Elle couronne 50 ans d'une lutte méthodique menée par la droite religieuse, pour qui elle représente une énorme victoire mais pas la fin de la bataille : le mouvement devrait continuer à se mobiliser pour faire basculer un maximum d'Etats dans son camp ou pour essayer d'obtenir une interdiction au niveau fédéral.
Elle s'inscrit aussi au bilan de l'ancien président républicain Donald Trump qui, au cours de son mandat, a profondément remanié la Cour suprême en y faisant entrer trois magistrats conservateurs (Neil Gorsuch, Brett Kavanaugh et Amy Coney Barrett) signataires aujourd'hui de cet arrêt.
Concrètement, celui-ci porte sur une loi du Mississippi qui se contentait de réduire le délai légal pour avorter. Dès l'audience en décembre, plusieurs juges avaient laissé entendre qu'ils comptaient en profiter pour revoir plus fondamentalement la jurisprudence de la Cour.
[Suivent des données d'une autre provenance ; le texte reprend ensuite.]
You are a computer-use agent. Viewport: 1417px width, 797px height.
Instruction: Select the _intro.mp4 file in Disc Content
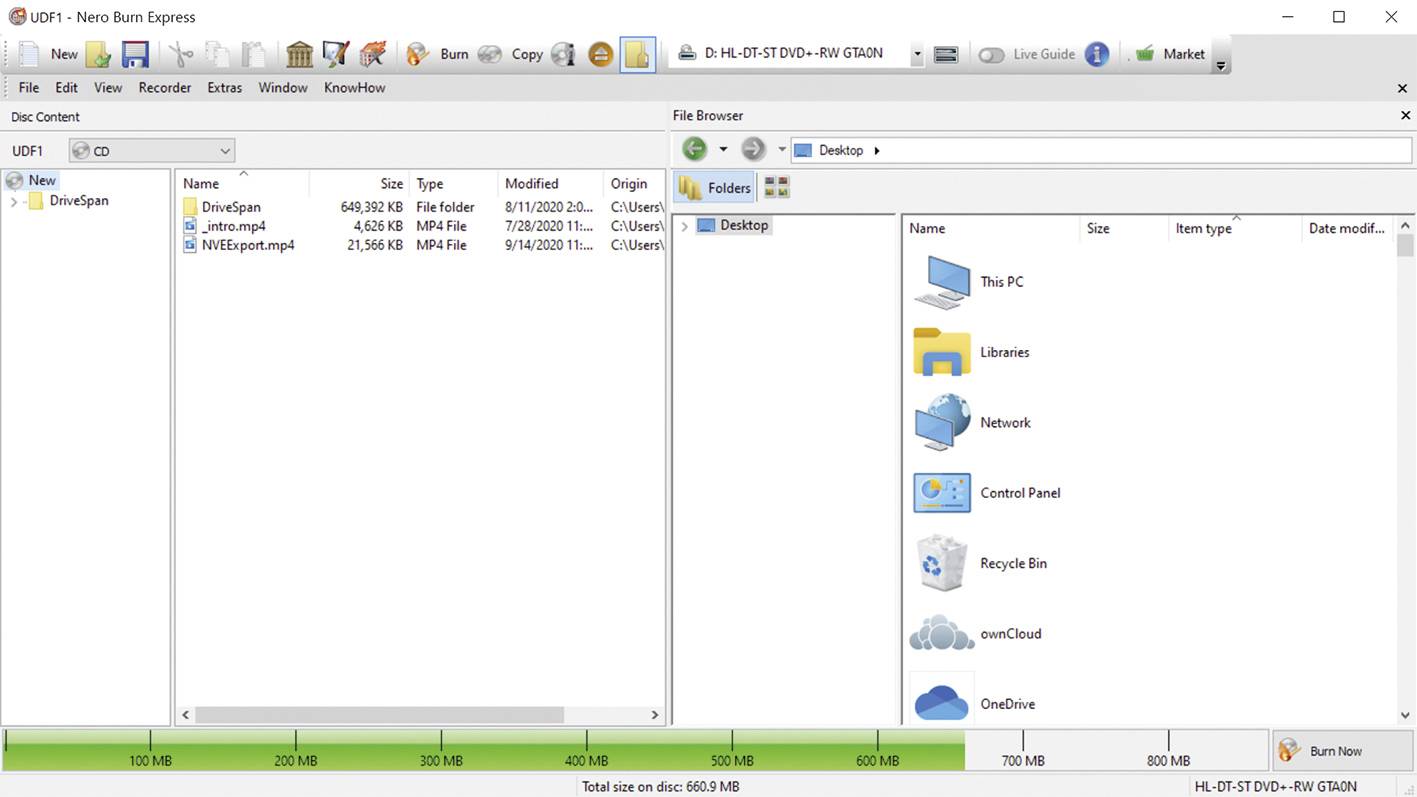pyautogui.click(x=233, y=226)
Les trois magistrats progressistes se sont dissociés de la majorité qui, selon eux, "met en danger d'autres droits à la vie privée, comme la contraception et les mariages homosexuels" et "mine la légitimité de la Cour". La majorité "s'est émancipée de son obligation d'appliquer la loi de manière honnête et impartiale", dénoncent-ils dans un texte au ton acéré.
Le chef de la Cour, le conservateur modéré John Roberts, a pris dans un argumentaire distinct une "position plus mesurée" : au nom de "la retenue judiciaire", il souhaitait donner raison au Mississippi et revoir les délais pour avorter sans faire tomber Roe v Wade.
Dans les prochains jours, on devrait voir des cliniques fermer
Selon l'institut Guttmacher, un centre de recherche qui milite pour l'accès à la contraception et à l'avortement dans le monde, 13 Etats disposent de lois dites "zombies" ou "gâchette" : interdisant l'avortement, elles ont été rédigées pour entrer en vigueur quasi automatiquement en cas de revirement à la Cour suprême.
"Dans les prochains jours, semaines et mois, on devrait voir des cliniques fermer" dans ces Etats parfois très peuplés (Texas, Louisiane...), anticipe Lawrence Gostin.
Une douzaine d'autres Etats devraient suivre avec des interdits complets ou partiels.
Dans une partie du pays, les femmes désirant avorter seront donc obligées de poursuivre leur grossesse, de se débrouiller clandestinement notamment en se procurant des pilules abortives sur internet, ou de voyager dans d'autres Etats, où les IVG resteront légales.
Car trois Etats progressistes de la côte Ouest des Etats-Unis ont annoncé qu'ils s'engageaient ensemble à défendre le droit à l'avortement.
"Les gouverneurs de Californie, de l'Oregon et de Washington ont publié aujourd'hui un engagement pour défendre l'accès aux soins de santé reproductive, y compris l'avortement et les contraceptifs, et se sont engagés à protéger patientes et médecins contre les tentatives d'autres Etats d'exporter leur interdiction de l'avortement vers nos Etats", selon un communiqué.
Anticipant un afflux, ces Etats, ont pris des mesures pour faciliter l'accès à l'avortement sur leur sol et les cliniques ont commencé à basculer leurs ressources en personnel et équipement.
Mais voyager est coûteux et la décision de la Cour suprême pénalisera davantage les femmes pauvres ou élevant seules des enfants, qui sont sur-représentées dans les minorités noires et hispaniques, soulignent les défenseurs du droit à l'avortement.